DIN — Dine Brands Global, Inc.
NYSE
Q3 2025 Earnings Call Summary
November 5, 2025
Dine Brands (DIN) Q3 2025 Earnings Call Summary
1. Key Financial Results and Metrics
- Total Revenues: Increased by 10.8% to $216.2 million, driven primarily by company restaurant sales.
- Franchise Revenues: Decreased by 3% to $161.3 million.
- Adjusted EBITDA: Declined to $49 million from $61.9 million year-over-year.
- Adjusted Diluted EPS: Dropped to $0.73 from $1.44 in Q3 2024.
- Free Cash Flow: Year-to-date adjusted free cash flow was $68.2 million, down from $77.8 million in the prior year.
- Applebee's Comp Sales: Increased by 3.1%.
- IHOP Comp Sales: Decreased by 1.5%.
- Average Weekly Franchise Sales: Applebee's at $52,600; IHOP at $36,700.
2. Strategic Updates and Business Highlights
- Menu Innovation: Both brands are focusing on new menu items, with Applebee's introducing Chicken Parmesan Fettuccine and the Ultimate Trio appetizer, contributing to increased traffic and sales.
- Dual Brand Strategy: Dine Brands is expanding its dual-brand concept, combining IHOP and Applebee's, with 30 locations expected to be open or under construction by year-end, and a goal of 50 openings in 2026.
- Franchisee Alignment: Franchisees are reportedly aligned with the company’s growth strategy, showing resilience and commitment to brand development.
- Operational Improvements: IHOP has achieved positive traffic trends for three consecutive quarters, and both brands are focusing on enhancing guest experience and operational efficiency.
3. Forward Guidance and Outlook
- Maintained Guidance: The company is maintaining its full-year financial guidance, expecting to be at the low end of EBITDA projections due to ongoing investments in company restaurants.
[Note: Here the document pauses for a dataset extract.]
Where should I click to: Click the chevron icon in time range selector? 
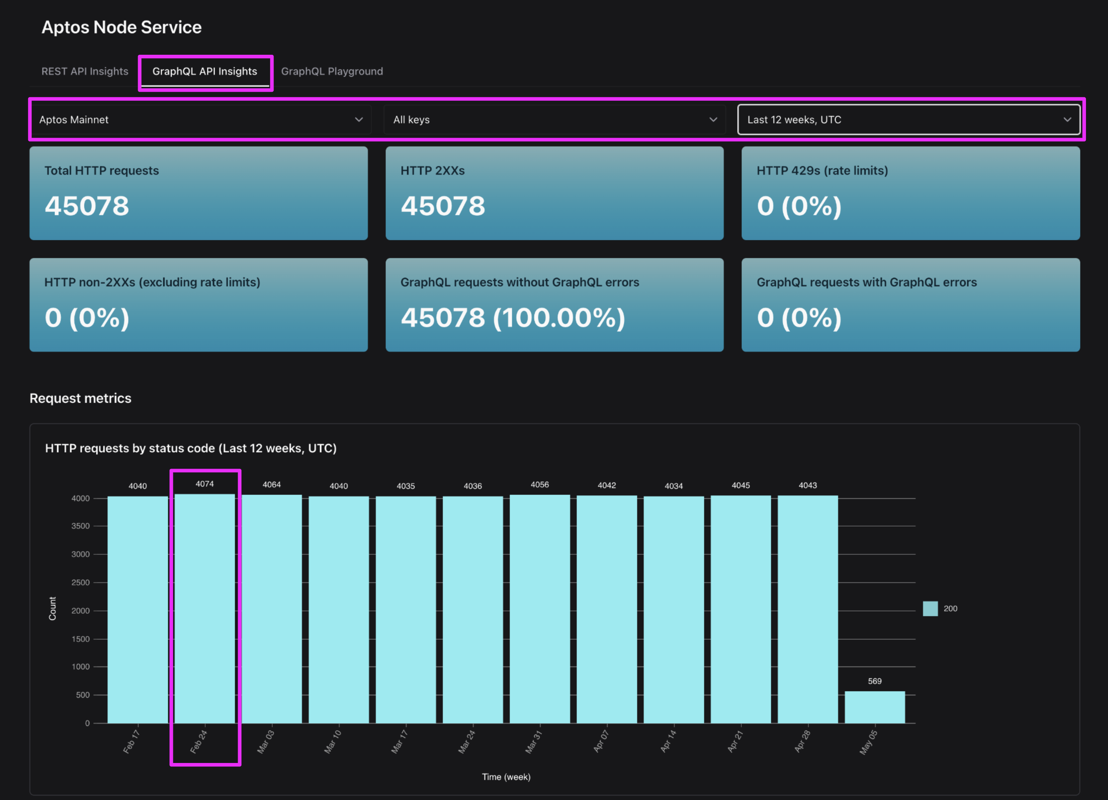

- Q4 Expectations: Applebee's is expected to sustain sales momentum, while IHOP is anticipated to see accelerated growth.
4. Challenges and Points of Concern
- IHOP Comp Sales Decline: Despite positive traffic, IHOP's comp sales were down, indicating challenges in maintaining average check levels.
- Increased Costs: Commodity costs are rising, particularly for IHOP, with expectations of mid-single-digit increases for the full year.
- Company-Owned Restaurant Losses: The company reported losses in its company-owned segment due to temporary closures for remodels and dual brand conversions.
- Dividend Reduction: The dividend was cut from $0.51 to $0.19 per share to fund increased share repurchases, indicating a shift in capital allocation strategy.
5. Notable Q&A Insights
- Franchisee Sentiment: Franchisees are showing strong demand for dual-brand conversions, particularly IHOP franchisees looking to enhance dinner offerings.
- Consumer Trends: There is a noted shift in consumer demographics, with higher-income guests increasing while lower-income guests are dining out less.
- Operational Efficiency: The introduction of the everyday value menu at IHOP has not negatively impacted operational efficiency, with improvements in speed of service noted.
- Future Pricing Strategy: Menu pricing is expected to remain in the low single-digit range, with no significant increases anticipated for the upcoming year.
Overall, while Dine Brands is experiencing some challenges, particularly with IHOP's comp sales and rising costs, the company is optimistic about its strategic initiatives, especially the dual-brand concept, and is focused on long-term growth and shareholder value.